* [Challenges]
1. From the account of the Hawaii false alarm, list the places where residents who shelter in place are told to stay.
2. Render the entries from the line containing "Task: Collapse the Configuration menu section" through the line containing "coord(634,173)", inclusive, as a Markdown table with the columns Row and Line, omitting blank lines.

* [Text extract]
+--

My mom was out picking up breakfast. My grandmother was still sleeping. I waited for the sirens that never sounded while calling my mom to check how far away from home she was.
A quick scan of Facebook and the news failed to give an immediate answer. Frustrated, I kept scanning while instructing my son to walk the dog quickly and fill additional containers with water.
I’m sure our family scenario was very similar to the other families here on the islands. Mom returned as incoming calls from family arrived. Concern and fear was everywhere.
During the chaos, your mind runs through a million things.
How real is this and why would today be the day for North Korea to launch?
Is it a mistake? Where are the sirens.
Do I wake my grandmother and worry her?
Is this the time to simply sit and hug my son, my mom and my grandmother just in case and be thankful that we are together?
It only takes minutes from warning to impact, what’s taking so long?
I looked out the window wondering where the target would be if it was real. My mom’s home is on the West Loch of Pearl Harbor, miles from where my grandmother had survived the infamous Pearl Harbor attack in WWII.
If the base were the target and successfully hit, we would be pretty close to the blast zone and certainly within any fallout.
It simply occurred to me that no matter what preparations we had, there was no way to prepare successfully. It would all boil down to luck of location in the end if it came to that.
More than 30 minutes later, it was announced: false alarm.
A sigh of relief didn’t alleviate the adrenalin running through everyone’s veins. My Facebook feed was evidence of that.
You see the state of Hawaii is not prepared for a nuclear attack. That isn’t me trying to be doomsday. It’s a fact.
Hawaii residents are instructed to shelter-in-place.
What does that even mean?
Stay in your house, office, store or school building. Stay away from windows. Okay, great.
Here’s the reality for those who shelter-in-place at home. Hawaii homes have a lot of windows and sliding glass doors. Many windows are louver-style with no real seal. Older homes aren’t double wall construction and many that are don’t have insulation.
So even if the blast doesn’t destroy your home with you in it, homes aren’t designed to protect you from the fallout.
I can’t think of anyone I know who has a basement. There are no fallout shelters because the state knows there wouldn’t be time for people to get there given the dense population and traffic to any one given location.

+--

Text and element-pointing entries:
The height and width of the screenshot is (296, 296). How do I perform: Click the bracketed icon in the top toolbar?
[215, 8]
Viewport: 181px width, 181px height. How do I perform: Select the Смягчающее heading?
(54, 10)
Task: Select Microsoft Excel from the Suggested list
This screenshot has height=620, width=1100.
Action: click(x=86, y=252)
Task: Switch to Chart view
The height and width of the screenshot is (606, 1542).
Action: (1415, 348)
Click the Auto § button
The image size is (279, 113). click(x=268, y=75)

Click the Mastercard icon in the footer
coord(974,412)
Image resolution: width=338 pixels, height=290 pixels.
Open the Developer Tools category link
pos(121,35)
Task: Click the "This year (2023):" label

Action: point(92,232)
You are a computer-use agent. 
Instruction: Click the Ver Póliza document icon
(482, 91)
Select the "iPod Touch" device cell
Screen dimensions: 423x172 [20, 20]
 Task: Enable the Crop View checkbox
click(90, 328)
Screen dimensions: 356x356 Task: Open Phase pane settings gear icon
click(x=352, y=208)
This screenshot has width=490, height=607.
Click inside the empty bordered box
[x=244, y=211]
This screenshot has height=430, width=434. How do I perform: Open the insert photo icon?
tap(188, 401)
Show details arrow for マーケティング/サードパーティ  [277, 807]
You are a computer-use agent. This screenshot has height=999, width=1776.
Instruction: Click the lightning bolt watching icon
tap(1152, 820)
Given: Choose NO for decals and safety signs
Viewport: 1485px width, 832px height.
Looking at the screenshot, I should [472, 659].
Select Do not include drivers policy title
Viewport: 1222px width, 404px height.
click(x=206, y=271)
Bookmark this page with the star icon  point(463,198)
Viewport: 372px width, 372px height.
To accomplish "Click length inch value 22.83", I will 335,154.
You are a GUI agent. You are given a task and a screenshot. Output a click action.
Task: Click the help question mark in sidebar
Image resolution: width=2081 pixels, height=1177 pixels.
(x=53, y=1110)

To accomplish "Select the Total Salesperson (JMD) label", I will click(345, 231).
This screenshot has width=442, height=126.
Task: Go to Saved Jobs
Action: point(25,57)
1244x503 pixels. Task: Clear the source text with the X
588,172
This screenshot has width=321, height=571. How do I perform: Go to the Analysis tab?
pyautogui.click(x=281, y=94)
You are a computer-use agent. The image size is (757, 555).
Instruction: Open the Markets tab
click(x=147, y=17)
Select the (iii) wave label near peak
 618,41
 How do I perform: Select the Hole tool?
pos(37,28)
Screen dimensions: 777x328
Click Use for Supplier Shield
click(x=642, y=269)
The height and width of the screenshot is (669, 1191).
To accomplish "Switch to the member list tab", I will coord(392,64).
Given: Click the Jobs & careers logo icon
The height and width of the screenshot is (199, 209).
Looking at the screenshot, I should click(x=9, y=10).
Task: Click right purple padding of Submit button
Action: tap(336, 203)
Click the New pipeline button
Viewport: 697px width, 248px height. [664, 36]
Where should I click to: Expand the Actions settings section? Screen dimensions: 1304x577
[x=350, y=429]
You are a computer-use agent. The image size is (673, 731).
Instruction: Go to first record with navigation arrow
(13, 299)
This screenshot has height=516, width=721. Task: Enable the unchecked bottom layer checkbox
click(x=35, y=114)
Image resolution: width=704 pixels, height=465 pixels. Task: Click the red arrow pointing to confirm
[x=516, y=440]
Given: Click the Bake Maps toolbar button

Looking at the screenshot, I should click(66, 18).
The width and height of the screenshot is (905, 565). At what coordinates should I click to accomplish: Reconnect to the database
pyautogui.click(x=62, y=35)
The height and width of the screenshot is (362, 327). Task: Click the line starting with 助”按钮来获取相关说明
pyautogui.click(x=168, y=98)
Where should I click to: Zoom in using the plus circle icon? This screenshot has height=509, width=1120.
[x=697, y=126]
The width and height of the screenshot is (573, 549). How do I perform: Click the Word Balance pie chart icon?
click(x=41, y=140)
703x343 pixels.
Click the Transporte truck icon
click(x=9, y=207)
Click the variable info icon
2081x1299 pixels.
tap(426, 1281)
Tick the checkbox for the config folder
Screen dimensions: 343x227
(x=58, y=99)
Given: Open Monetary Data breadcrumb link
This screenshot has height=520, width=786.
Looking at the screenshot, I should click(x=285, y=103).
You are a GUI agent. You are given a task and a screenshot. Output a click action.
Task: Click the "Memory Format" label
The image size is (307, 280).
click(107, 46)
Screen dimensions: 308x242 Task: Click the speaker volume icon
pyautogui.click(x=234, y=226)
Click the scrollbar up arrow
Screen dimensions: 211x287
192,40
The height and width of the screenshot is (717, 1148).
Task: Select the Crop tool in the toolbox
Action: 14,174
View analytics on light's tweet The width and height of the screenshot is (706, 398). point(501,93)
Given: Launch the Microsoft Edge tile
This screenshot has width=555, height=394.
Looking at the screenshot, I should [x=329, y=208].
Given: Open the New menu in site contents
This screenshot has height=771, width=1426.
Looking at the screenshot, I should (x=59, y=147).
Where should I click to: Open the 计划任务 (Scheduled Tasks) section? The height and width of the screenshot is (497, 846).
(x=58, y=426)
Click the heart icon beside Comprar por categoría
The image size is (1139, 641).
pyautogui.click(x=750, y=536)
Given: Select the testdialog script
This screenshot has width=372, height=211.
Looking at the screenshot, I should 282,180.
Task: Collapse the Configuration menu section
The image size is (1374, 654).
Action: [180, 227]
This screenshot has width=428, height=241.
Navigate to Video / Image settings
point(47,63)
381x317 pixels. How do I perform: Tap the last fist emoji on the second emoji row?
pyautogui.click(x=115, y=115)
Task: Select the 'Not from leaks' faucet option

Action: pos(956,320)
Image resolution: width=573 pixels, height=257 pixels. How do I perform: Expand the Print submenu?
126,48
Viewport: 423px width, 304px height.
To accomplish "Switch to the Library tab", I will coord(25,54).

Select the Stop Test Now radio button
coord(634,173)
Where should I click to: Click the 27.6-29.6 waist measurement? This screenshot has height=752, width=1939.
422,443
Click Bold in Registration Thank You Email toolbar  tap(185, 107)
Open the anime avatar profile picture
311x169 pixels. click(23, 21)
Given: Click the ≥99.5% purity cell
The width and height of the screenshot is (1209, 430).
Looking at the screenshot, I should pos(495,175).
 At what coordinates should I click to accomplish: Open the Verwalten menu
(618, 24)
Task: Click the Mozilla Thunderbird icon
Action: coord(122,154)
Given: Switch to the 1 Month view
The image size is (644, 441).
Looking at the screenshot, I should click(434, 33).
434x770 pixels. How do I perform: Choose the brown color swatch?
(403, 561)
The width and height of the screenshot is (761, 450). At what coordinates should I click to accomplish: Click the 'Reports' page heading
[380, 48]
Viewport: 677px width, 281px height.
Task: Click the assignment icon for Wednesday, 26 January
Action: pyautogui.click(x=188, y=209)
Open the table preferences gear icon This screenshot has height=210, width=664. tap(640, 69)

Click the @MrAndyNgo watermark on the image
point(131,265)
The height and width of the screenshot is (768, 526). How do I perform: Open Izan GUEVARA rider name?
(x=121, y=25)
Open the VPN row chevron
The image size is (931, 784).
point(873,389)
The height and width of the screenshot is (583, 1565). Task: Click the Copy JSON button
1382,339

+--

* [Solution list]
1.
- House
- Office
- Store
- School building

2.
| Row | Line |
|---|---|
| 1 | Task: Collapse the Configuration menu section |
| 2 | The image size is (1374, 654). |
| 3 | Action: [180, 227] |
| 4 | This screenshot has width=428, height=241. |
| 5 | Navigate to Video / Image settings |
| 6 | point(47,63) |
| 7 | 381x317 pixels. How do I perform: Tap the last fist emoji on the second emoji row? |
| 8 | pyautogui.click(x=115, y=115) |
| 9 | Task: Select the 'Not from leaks' faucet option |
| 10 | Action: pos(956,320) |
| 11 | Image resolution: width=573 pixels, height=257 pixels. How do I perform: Expand the Print submenu? |
| 12 | 126,48 |
| 13 | Viewport: 423px width, 304px height. |
| 14 | To accomplish "Switch to the Library tab", I will coord(25,54). |
| 15 | Select the Stop Test Now radio button |
| 16 | coord(634,173) |